Perhaps humans have a desire to create meaning and order out of what is basically random??

I think this is true, and reflected by our tendency to see faces in clouds, hear voices in the wind, etc. This would seem to be an artifact of the way our brains are “wired.”

 

A major social function of statistics in particular and science in general is, I think, to counteract this bias.

Is predicting the future an impossible human dream?
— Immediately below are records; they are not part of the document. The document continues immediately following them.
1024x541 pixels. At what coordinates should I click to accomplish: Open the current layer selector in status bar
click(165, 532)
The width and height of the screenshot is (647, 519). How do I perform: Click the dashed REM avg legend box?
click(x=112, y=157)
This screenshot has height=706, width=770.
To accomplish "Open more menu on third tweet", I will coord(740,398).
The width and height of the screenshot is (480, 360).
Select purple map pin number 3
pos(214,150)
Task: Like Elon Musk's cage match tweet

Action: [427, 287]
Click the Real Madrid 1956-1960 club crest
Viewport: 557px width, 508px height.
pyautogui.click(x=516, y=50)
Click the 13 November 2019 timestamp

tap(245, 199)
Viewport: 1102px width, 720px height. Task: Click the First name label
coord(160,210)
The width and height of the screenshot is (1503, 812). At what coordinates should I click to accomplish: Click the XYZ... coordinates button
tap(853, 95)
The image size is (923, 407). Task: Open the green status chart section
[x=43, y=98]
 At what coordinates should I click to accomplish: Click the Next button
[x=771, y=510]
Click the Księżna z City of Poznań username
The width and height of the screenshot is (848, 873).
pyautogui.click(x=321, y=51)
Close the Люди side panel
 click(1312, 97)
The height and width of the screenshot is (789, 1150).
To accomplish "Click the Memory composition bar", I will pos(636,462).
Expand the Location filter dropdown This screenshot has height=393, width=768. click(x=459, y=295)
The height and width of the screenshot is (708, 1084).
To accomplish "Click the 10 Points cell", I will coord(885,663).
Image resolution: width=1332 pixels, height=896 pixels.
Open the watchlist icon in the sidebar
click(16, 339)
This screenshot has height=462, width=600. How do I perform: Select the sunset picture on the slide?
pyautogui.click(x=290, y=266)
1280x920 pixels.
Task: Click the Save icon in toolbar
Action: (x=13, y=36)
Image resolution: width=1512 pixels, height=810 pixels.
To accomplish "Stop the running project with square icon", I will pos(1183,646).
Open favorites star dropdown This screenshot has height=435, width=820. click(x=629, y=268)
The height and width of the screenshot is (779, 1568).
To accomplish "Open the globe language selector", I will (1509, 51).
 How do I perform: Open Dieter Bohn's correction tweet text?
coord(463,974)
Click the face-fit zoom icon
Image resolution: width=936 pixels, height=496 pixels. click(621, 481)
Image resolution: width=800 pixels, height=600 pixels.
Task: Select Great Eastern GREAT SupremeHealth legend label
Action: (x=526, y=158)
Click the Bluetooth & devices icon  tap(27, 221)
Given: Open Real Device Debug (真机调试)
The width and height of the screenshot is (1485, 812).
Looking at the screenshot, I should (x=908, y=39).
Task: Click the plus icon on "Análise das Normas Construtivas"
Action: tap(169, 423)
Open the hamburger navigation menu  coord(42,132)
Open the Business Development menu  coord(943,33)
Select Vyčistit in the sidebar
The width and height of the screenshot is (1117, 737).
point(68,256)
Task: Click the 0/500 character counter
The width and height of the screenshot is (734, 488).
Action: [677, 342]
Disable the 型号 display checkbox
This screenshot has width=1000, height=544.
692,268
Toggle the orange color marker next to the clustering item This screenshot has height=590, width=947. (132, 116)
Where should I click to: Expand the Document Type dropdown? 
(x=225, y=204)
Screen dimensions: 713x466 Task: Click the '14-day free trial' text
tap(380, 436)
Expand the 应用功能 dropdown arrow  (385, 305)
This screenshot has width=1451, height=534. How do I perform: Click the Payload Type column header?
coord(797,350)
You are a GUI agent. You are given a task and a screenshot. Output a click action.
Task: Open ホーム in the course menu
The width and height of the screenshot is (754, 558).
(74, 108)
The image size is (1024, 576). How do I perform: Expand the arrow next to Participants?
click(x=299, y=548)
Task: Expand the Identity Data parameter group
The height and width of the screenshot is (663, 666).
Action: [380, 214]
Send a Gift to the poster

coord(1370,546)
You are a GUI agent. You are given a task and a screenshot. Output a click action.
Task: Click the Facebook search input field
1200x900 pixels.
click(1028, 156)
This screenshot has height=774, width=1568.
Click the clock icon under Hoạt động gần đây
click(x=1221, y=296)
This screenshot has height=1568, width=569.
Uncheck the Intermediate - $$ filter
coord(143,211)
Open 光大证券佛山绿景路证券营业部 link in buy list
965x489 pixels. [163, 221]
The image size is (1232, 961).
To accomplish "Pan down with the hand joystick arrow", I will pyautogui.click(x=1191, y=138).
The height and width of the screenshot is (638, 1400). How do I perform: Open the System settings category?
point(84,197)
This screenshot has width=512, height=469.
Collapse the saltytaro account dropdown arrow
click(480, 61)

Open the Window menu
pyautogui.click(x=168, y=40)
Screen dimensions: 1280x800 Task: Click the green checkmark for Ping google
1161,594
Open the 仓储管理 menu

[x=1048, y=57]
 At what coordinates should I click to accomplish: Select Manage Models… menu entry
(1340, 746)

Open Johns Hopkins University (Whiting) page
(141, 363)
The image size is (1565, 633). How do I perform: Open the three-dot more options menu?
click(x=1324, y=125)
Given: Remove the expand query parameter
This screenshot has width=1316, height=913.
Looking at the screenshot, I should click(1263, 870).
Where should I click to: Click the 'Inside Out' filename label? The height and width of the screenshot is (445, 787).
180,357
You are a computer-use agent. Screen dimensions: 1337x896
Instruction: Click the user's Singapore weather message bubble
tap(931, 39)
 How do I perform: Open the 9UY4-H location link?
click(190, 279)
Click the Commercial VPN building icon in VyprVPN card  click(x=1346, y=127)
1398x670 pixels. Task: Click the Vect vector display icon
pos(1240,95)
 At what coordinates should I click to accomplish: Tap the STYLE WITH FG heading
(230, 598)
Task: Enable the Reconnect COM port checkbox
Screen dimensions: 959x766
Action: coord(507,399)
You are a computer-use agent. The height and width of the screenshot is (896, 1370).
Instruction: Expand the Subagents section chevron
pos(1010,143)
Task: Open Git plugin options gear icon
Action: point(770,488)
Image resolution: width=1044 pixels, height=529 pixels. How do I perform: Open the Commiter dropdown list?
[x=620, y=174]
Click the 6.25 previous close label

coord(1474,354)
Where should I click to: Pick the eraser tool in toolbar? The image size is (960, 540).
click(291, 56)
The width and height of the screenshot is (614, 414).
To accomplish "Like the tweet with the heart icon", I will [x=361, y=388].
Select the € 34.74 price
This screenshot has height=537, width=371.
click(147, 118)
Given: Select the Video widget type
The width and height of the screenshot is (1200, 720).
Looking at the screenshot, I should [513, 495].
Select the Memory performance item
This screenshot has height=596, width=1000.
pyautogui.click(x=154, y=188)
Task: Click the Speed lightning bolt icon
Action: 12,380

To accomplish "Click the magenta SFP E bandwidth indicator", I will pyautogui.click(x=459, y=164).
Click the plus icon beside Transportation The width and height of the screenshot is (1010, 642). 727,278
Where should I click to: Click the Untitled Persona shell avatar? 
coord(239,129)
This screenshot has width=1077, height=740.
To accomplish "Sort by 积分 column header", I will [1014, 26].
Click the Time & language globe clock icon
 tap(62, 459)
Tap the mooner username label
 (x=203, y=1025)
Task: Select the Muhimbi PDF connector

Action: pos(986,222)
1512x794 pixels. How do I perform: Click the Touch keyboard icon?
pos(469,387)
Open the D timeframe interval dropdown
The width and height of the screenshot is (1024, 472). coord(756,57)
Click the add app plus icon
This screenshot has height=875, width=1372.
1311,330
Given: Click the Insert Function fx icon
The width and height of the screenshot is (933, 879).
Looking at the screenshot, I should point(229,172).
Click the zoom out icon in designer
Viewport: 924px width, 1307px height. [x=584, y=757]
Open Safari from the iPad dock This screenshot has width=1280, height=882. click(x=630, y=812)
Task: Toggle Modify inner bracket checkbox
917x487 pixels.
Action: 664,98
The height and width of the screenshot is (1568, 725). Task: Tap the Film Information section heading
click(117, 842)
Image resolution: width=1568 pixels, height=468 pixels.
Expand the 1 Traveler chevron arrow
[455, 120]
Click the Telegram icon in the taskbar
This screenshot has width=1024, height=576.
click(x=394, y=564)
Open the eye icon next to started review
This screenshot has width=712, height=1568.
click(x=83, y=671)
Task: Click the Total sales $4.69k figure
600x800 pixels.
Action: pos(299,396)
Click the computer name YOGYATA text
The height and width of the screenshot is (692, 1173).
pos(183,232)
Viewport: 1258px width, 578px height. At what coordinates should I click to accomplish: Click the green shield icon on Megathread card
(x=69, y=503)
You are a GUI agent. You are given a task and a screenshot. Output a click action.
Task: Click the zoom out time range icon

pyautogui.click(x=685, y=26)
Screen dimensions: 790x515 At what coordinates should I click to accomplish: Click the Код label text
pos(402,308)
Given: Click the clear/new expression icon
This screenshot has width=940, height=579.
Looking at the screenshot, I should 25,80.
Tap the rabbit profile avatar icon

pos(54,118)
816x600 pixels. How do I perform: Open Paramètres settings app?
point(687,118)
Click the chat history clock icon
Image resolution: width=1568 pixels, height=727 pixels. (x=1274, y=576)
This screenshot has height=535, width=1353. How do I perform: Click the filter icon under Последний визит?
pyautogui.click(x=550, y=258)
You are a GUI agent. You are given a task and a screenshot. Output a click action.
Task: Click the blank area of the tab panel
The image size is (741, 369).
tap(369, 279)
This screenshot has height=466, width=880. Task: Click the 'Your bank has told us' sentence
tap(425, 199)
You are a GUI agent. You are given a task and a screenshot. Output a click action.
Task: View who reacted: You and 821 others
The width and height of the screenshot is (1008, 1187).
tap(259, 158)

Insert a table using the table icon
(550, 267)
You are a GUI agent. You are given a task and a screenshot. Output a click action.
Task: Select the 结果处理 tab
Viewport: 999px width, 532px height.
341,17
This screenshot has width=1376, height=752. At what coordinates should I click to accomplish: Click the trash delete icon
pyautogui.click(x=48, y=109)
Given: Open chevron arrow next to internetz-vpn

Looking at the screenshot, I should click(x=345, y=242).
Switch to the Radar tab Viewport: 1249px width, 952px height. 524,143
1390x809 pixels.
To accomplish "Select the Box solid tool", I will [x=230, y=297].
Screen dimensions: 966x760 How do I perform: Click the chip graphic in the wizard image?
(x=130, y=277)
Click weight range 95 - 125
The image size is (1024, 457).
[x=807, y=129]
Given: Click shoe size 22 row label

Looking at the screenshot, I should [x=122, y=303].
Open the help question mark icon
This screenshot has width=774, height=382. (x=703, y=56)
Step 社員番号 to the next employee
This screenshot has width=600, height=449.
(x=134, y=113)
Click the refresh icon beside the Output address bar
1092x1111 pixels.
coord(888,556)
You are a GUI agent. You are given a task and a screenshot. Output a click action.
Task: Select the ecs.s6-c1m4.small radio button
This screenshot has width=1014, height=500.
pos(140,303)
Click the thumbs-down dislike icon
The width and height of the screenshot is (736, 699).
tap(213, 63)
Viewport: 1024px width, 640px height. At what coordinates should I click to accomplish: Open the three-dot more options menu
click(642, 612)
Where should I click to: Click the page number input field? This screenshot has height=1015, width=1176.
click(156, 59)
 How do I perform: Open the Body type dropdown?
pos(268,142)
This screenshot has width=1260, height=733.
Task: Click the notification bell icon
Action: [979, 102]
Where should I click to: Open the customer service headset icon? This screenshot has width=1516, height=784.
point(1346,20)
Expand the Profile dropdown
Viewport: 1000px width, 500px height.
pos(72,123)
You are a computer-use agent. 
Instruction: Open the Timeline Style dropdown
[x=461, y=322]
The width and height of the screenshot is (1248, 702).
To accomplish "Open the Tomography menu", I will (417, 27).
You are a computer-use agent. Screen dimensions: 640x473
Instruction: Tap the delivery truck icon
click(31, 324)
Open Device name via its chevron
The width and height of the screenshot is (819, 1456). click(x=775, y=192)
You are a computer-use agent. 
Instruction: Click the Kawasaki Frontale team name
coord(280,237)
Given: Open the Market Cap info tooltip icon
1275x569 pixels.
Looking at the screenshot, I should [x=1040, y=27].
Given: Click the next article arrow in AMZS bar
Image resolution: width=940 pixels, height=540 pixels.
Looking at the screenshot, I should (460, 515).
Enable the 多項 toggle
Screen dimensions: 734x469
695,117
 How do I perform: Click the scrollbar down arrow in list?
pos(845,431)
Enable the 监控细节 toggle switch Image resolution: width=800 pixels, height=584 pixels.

I don’t think so. However, the idea that such a prediction, concerning events and on time scales of immediate interest to humans – years, decades, and centuries - would describe a single outcome, or assign certain probabilities to a collection of possible outcomes is, I think, statistically naïve. These statistics are very likely chaotic – which is not to say they cannot be well described mathematically, but that rather than the math making simple predictions, it makes complicated ones.

[stereologist]

The variance formula was given with n in the denominator. That is the form of the formula to use with the population. When working with samples use n-1 in the denominator.

 

For example, suppose you want to know the average height of a tree in the forest. Then you want to know something about the variability of those tree heights, ie the spread of the data. Typically only some of the trees are measured. This becomes the sample. Use n-1 when calculating the variance. If all of the trees in the forest were measured, an overwhelming task in most cases, use n since everything was measured.

 

The difference is that the result from the sample is trying to say something about the entire forest even though only part of the forest was measured. The sample result is an estimate of the population result.